Can there be a lovelier flower than the poppy? What other can look so frail yet be so resilient to wind and rain? And how can such a paper thin petal hold such an intensity of colour whether it is the scarlet of the wild, the pale pink of the domesticated or the dazzling purity of the white?
< Poppy seed needs light to germinate and this is why they appear in their thousands in disturbed soil whether it is the ploughed cornfield, the scarred battlefield or just our humble vegetable plots, newly dug. They can survive buried for centuries and have even been known to germinate from seed found in archaelogical excavations.
< In the garden I use them all the time – sometimes the wild and sometimes the cultivated varieties, either mix with all types of plants and in all situations. <

These double white Icelandic poppies weren’t carefully sown in trays and planted out – just a packet of seed thrown onto the ground where I noticed some of our native White Campion (Silene alba) growing in a border. Both flowered for months and when fading pulled up and put onto the compost heap: there will be enough fallen seed of both to germinate again next year.
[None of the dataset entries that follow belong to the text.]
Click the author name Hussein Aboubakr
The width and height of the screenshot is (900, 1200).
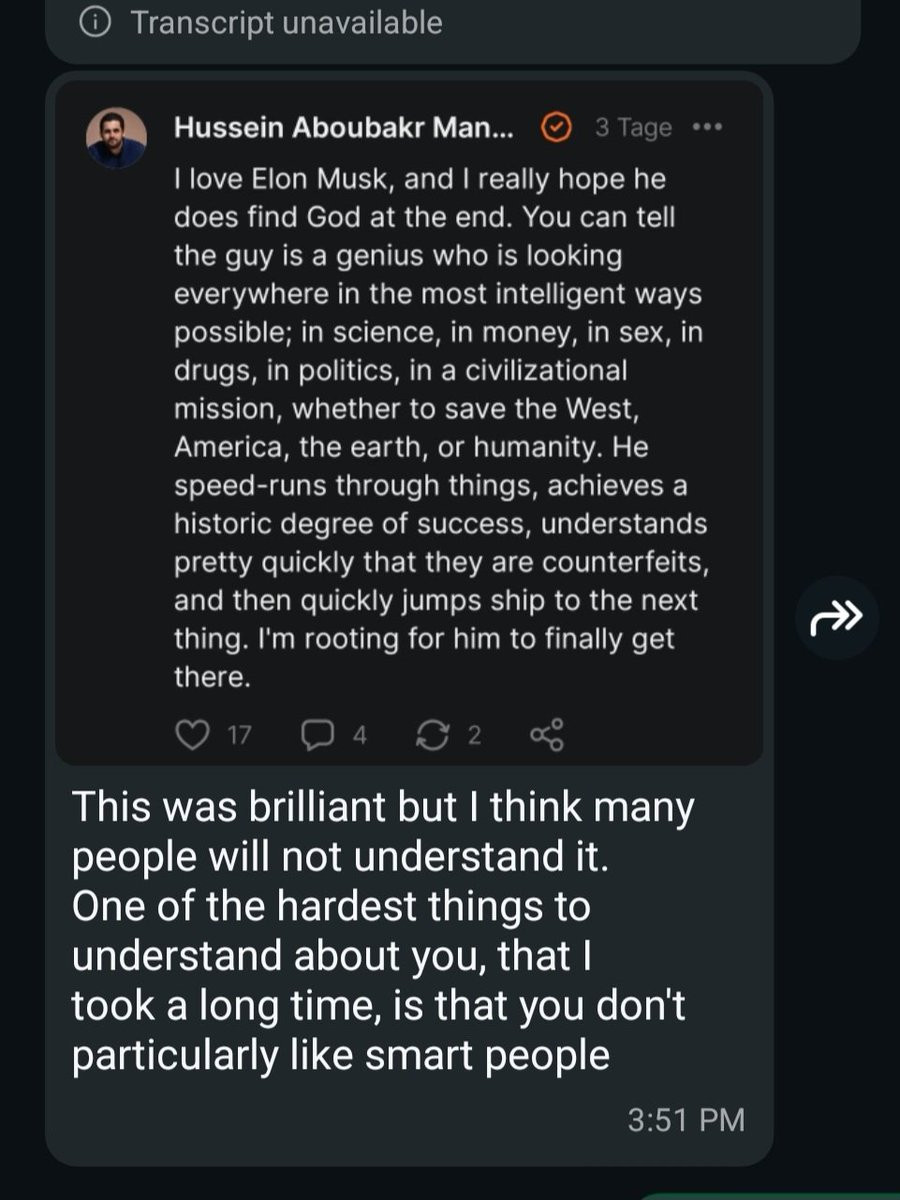[342, 128]
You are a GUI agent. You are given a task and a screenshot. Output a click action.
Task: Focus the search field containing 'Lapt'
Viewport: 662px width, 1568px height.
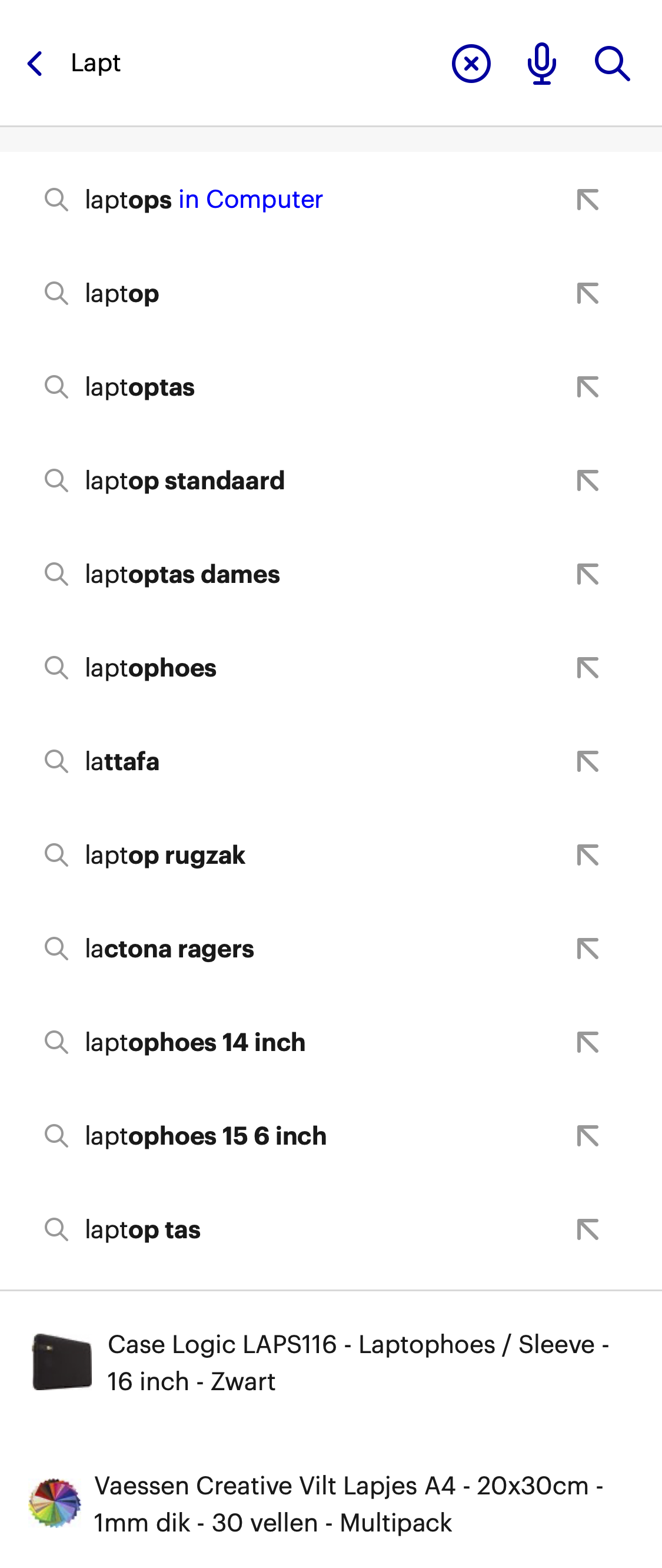tap(244, 64)
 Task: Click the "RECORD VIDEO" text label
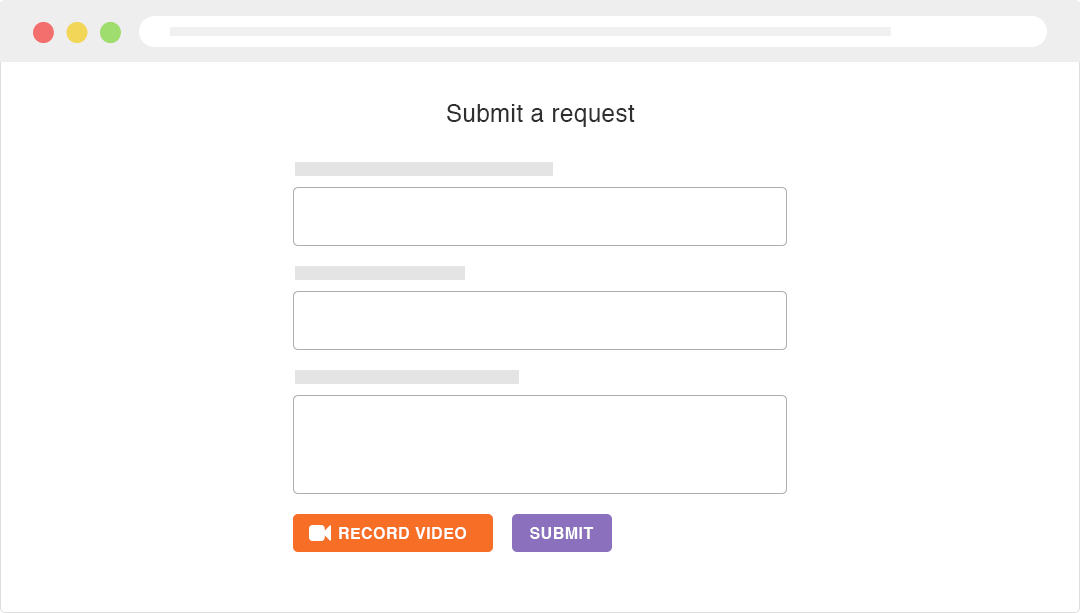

< The pink Oriental poppy shown here is the variety ‘Turkish Delight’ growing amongst Geranium ‘Johnson’s Blue’ (not named, unfortunately, after me!). Unlike most of the poppies which are annuals, the Orientals grow year after year from the same rootstock and require some staking to keep upright unless you cheat like me – the Geranium disguises the partially collapsed, sprawling stems.

< A sea of catmint, ox-eye daisies and bright red Oriental poppies I planted below creates a dramatic walk through an old walled kitchen garden. The poppy is ‘Beauty of Livermere’ and has an extravagance that our smaller native poppy could not achieve. Extravagance in space too for this border will only look good for about two months. Once the flowers fade, which they do together, they are all cut off – leaves and all – to ground level. Within two weeks new growth will appear but there will be no more drama until next year.